Data items:
━━━━━━━━━━

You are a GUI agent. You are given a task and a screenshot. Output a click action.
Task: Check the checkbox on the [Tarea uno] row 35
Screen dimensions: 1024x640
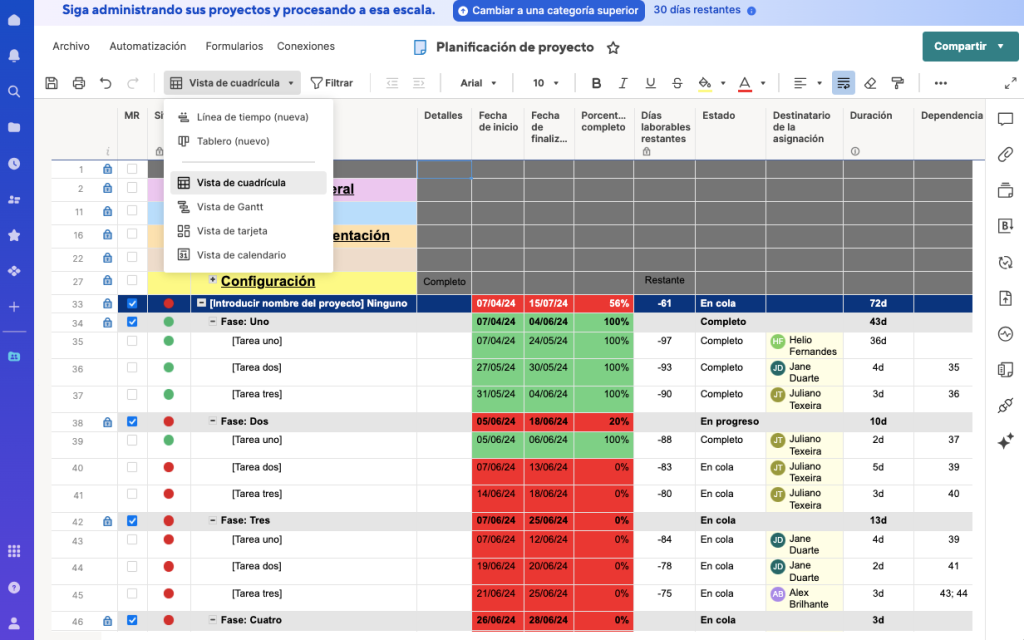click(131, 343)

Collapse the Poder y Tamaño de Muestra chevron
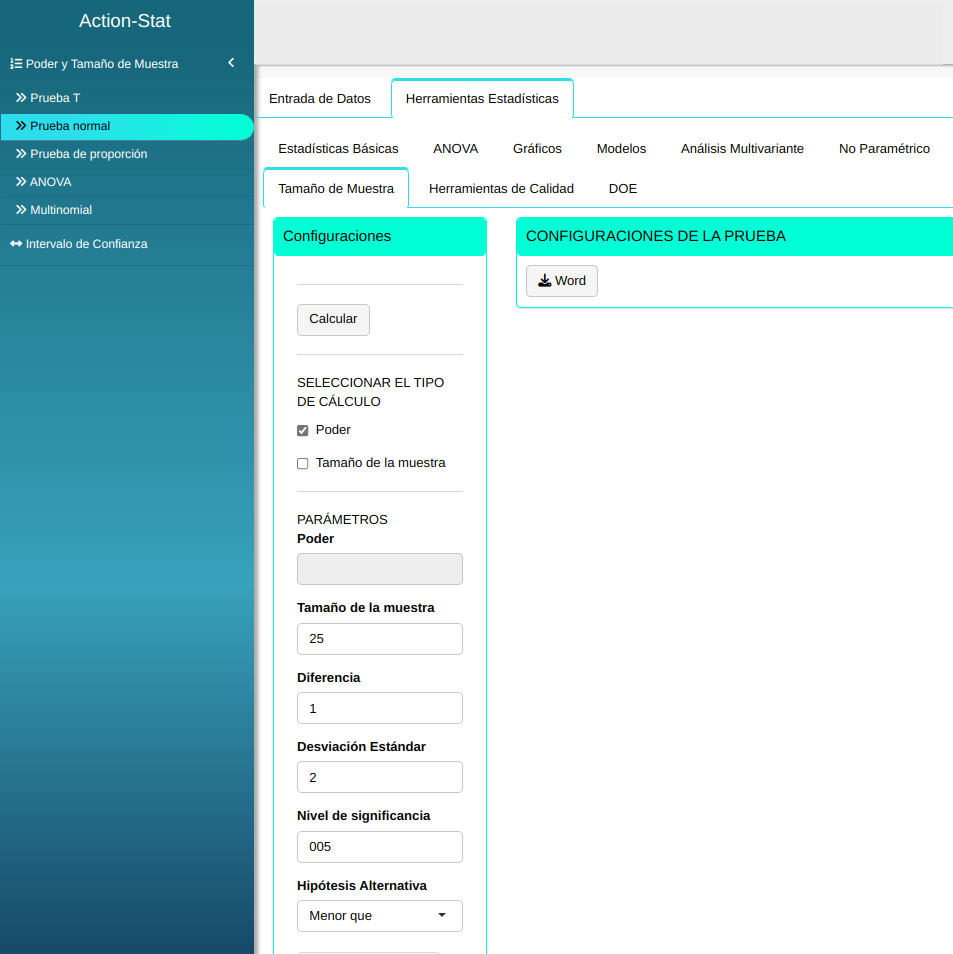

━━━━━━━━━━

- **WHAT THIS TASK INVOLVES**:
Quote every line of text in the entries above word for word. Leave out the pictures.

- **SOLUTION**:
You are a GUI agent. You are given a task and a screenshot. Output a click action.
Task: Check the checkbox on the [Tarea uno] row 35
Screen dimensions: 1024x640
click(131, 343)

Collapse the Poder y Tamaño de Muestra chevron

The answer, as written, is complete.